En moyenne, quel délai faut-il pour adopter en France ?

Pour adopter un bébé, il faut attendre trois à quatre ans. Mais pour l’adoption d’un enfant plus grand, les délais sont considérablement raccourcis. L’adoption peut parfois se faire en quelques semaines !

Auparavant, il faudra avoir obtenu l’agrément, délivré par l’Aide Sociale à l’Enfance. Son délai maximum d’obtention est en principe de neuf mois, mais il arrive que ce délai soit dépassé. L’agrément est également nécessaire pour adopter à l’étranger. Aujourd’hui encore, les couples qui désirent adopter doivent être mariés depuis au moins cinq ans ou être agés d’au moins trente ans (article 343 du Code Civil).

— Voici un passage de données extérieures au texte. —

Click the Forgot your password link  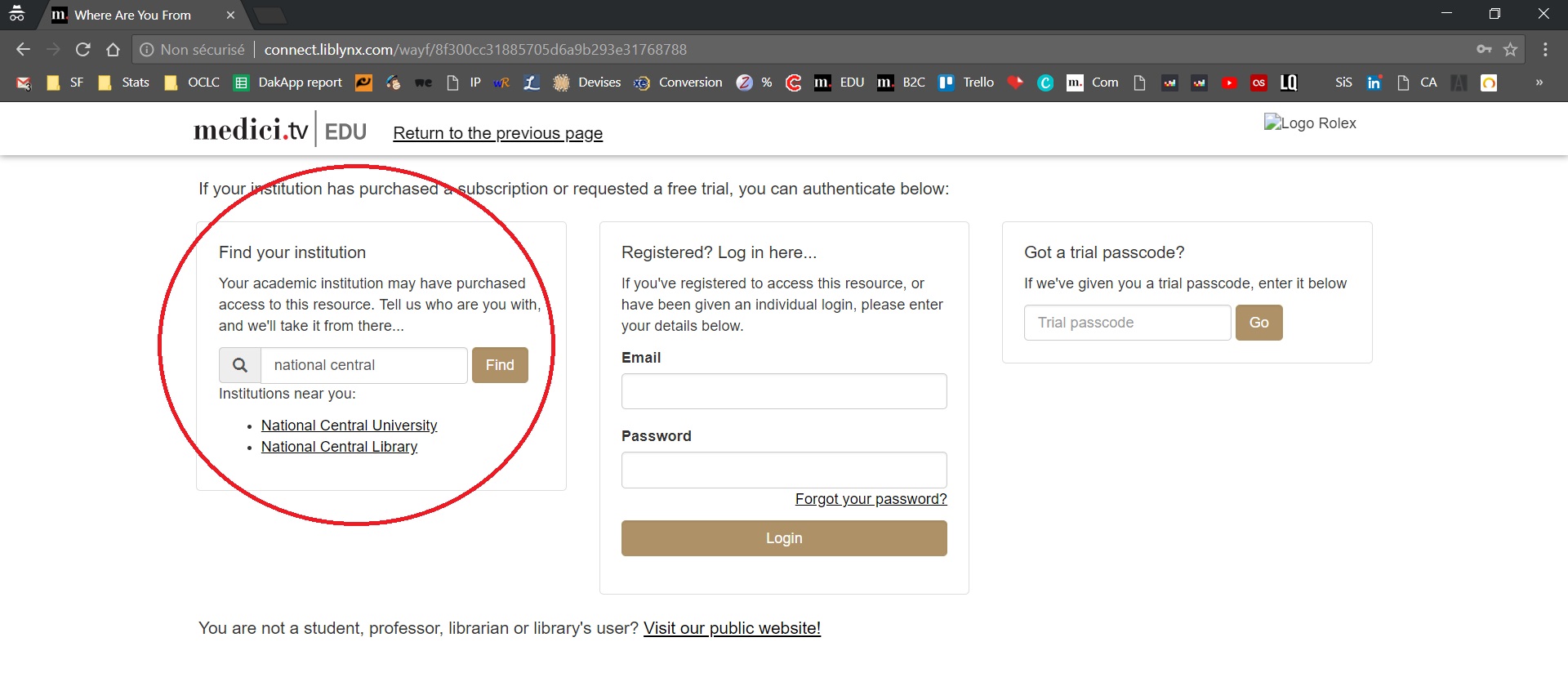[x=871, y=499]
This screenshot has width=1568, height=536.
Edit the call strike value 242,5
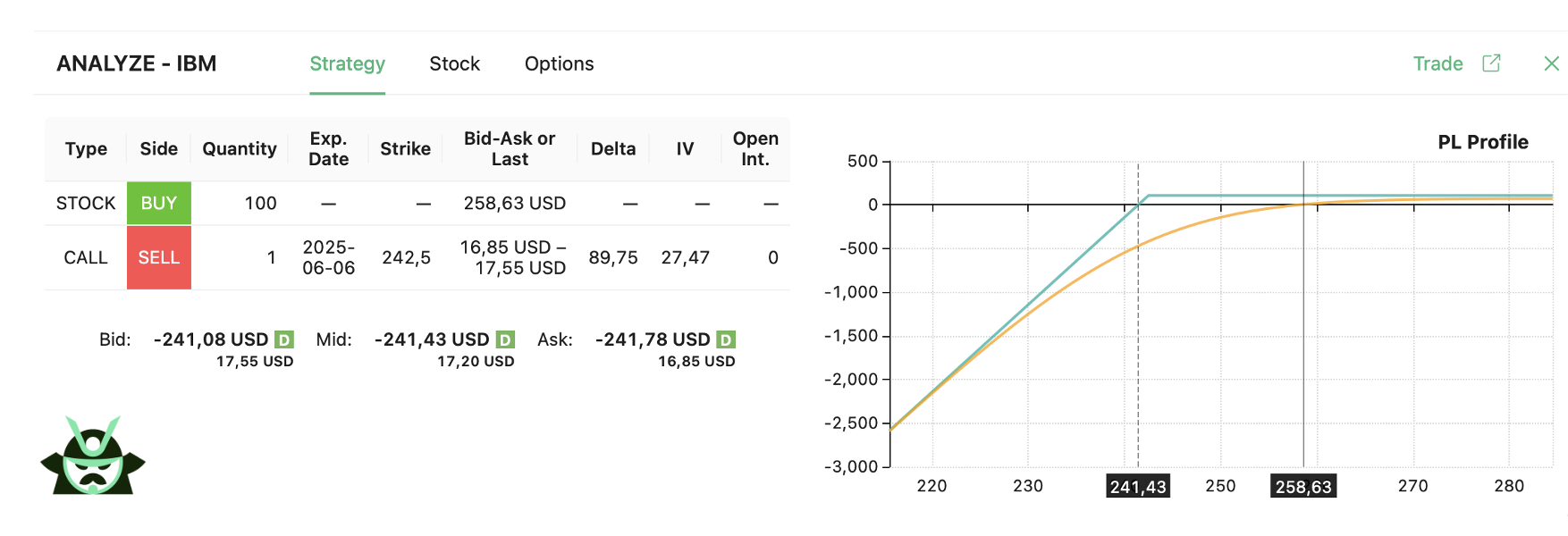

Dans le rapport que j’ai remis au Premier Ministre le 8 février 1995, je demande que cet article soit modifié selon ces termes : « L’adoption peut être demandée par deux époux non séparés de corps, mariés depuis plus de deux ans ou âgés l’un et l’autre de plus de vingt-huit ans. »


Les démarches nécessaires pour obtenir l’agrément sont très contraignantes…

C’est vrai, mais pour ma part, je suis favorable à cette procédure, et je pense qu’elle doit durer neuf mois. C’est l’occasion de mûrir un projet, de cheminer un peu, et de mieux réaliser quel engagement on est en train de prendre. Il faut faire très attention : dans le processus d’adoption, il y a le cœur et la raison. Il faut que les deux éléments soient là pour que l’adoption réussisse. Un simple élan du cœur ne suffit pas !

L’agrément n’est pas là pour dire à telle ou telle personne qu’elle fera un bon parent. Il s’agit de savoir si l’enfant peut être élevé dans de bonnes conditions. Cette procédure n’a rien de discriminatoire : le taux de refus n’atteint pas les 10 %.


Est-il nécessaire à un couple d’être marié pour adopter ?

Pour une adoption conjointe, oui. Parce que nous considérons qu’il n’est pas logique de vouloir nouer des liens communs et définitifs avec un enfant sans avoir noué les mêmes liens entre l’homme et la femme. Un couple uni : pour moi, c’est la meilleure chose que des parents puissent offrir à un enfant.


Pour adopter dans d’autres pays, cette condition n’est pas toujours nécessaire. En fait, les législations varient énormément d’un pays à l’autre, voire d’une année à l’autre.

C’est vrai. Je parle, dans mon rapport, d’adoption à « géographie variable ». Les pays s’ouvrent et se ferment à l’adoption en fonction de leur histoire, des événements qui les marquent. Certains pays reconnaissent qu’ils ne sont pas capables de prendre en charge leurs enfants et acceptent de les confier à des étrangers. Mais c’est toujours un déchirement de devoir reconnaître devant la communauté internationale qu’on est pas capable d’assumer l’éducation de ses propres enfants.

Par ailleurs, quand des pays sont soupçonnés par exemple de trafics d’enfants, comme la Roumanie et, récemment, le Vietnam, ils réagissent aussitôt en durcissant les conditions d’adoption, ou en fermant leurs frontières. C’est normal que les pays aient des exigences quant à la garantie de la bonne intégration de l’enfant, quant à sa qualité de vie.

C’est l’un des buts de la convention de La Haye, rédigée en 1993 par une soixantaine de pays.[1]


Est-ce qu’adopter un enfant est à la portée de tout le monde ?

Je n’en suis pas certain. Dans ce type de demande, il y a toujours ambivalence entre générosité et égoïsme. Je ne suis pas sûr qu’entre la notion du don de soi et l’envie de recevoir, ce soit le don de soi qui l’emporte. L’adoption est un acte d’amour très exigeant.

Car si concevoir un enfant, c’est donner la vie à un enfant, adopter c’est se donner à la vie d’un enfant. La nuance est essentielle.

  1. Cette convention sur la protection des enfants et la coopération en matière d’adoption doit encore être ratifiée, notamment par la France.